-- AUFGABENSTELLUNG --
Schreibe bitte sämtliche Datensätze Zeile für Zeile unverändert ab.

-- DATENAUSZUG --
--------------------------------

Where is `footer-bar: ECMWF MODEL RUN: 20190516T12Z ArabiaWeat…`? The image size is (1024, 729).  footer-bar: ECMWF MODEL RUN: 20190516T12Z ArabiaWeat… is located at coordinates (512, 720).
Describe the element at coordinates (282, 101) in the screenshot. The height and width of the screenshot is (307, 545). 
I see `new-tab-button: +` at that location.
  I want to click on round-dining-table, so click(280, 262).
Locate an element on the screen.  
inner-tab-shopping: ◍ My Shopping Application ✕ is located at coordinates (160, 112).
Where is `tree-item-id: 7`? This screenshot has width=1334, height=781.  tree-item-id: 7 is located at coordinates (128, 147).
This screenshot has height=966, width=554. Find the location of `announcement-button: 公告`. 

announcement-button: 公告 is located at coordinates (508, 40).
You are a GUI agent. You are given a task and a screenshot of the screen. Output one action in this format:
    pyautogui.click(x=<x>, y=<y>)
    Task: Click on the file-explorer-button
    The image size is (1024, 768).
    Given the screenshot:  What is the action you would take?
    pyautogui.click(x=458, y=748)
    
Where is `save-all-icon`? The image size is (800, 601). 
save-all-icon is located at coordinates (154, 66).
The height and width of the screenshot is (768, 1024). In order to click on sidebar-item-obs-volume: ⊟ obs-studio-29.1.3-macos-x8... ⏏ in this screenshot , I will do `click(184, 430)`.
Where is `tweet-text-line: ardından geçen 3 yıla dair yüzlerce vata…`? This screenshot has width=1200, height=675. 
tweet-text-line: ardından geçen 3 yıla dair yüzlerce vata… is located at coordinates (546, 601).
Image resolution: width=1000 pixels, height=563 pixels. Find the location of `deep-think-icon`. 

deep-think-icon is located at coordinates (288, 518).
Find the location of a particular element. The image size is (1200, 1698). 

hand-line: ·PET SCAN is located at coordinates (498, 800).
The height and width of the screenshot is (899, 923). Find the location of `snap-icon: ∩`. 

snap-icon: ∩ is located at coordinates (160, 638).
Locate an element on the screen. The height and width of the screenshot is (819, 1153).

--------------------------------

-- LÖSUNG DER AUFGABE --
Where is `footer-bar: ECMWF MODEL RUN: 20190516T12Z ArabiaWeat…`? The image size is (1024, 729).  footer-bar: ECMWF MODEL RUN: 20190516T12Z ArabiaWeat… is located at coordinates (512, 720).
Describe the element at coordinates (282, 101) in the screenshot. The height and width of the screenshot is (307, 545). 
I see `new-tab-button: +` at that location.
  I want to click on round-dining-table, so click(280, 262).
Locate an element on the screen.  
inner-tab-shopping: ◍ My Shopping Application ✕ is located at coordinates (160, 112).
Where is `tree-item-id: 7`? This screenshot has width=1334, height=781.  tree-item-id: 7 is located at coordinates (128, 147).
This screenshot has height=966, width=554. Find the location of `announcement-button: 公告`. 

announcement-button: 公告 is located at coordinates (508, 40).
You are a GUI agent. You are given a task and a screenshot of the screen. Output one action in this format:
    pyautogui.click(x=<x>, y=<y>)
    Task: Click on the file-explorer-button
    The image size is (1024, 768).
    Given the screenshot:  What is the action you would take?
    pyautogui.click(x=458, y=748)
    
Where is `save-all-icon`? The image size is (800, 601). 
save-all-icon is located at coordinates (154, 66).
The height and width of the screenshot is (768, 1024). In order to click on sidebar-item-obs-volume: ⊟ obs-studio-29.1.3-macos-x8... ⏏ in this screenshot , I will do `click(184, 430)`.
Where is `tweet-text-line: ardından geçen 3 yıla dair yüzlerce vata…`? This screenshot has width=1200, height=675. 
tweet-text-line: ardından geçen 3 yıla dair yüzlerce vata… is located at coordinates (546, 601).
Image resolution: width=1000 pixels, height=563 pixels. Find the location of `deep-think-icon`. 

deep-think-icon is located at coordinates (288, 518).
Find the location of a particular element. The image size is (1200, 1698). 

hand-line: ·PET SCAN is located at coordinates (498, 800).
The height and width of the screenshot is (899, 923). Find the location of `snap-icon: ∩`. 

snap-icon: ∩ is located at coordinates (160, 638).
Locate an element on the screen. The height and width of the screenshot is (819, 1153).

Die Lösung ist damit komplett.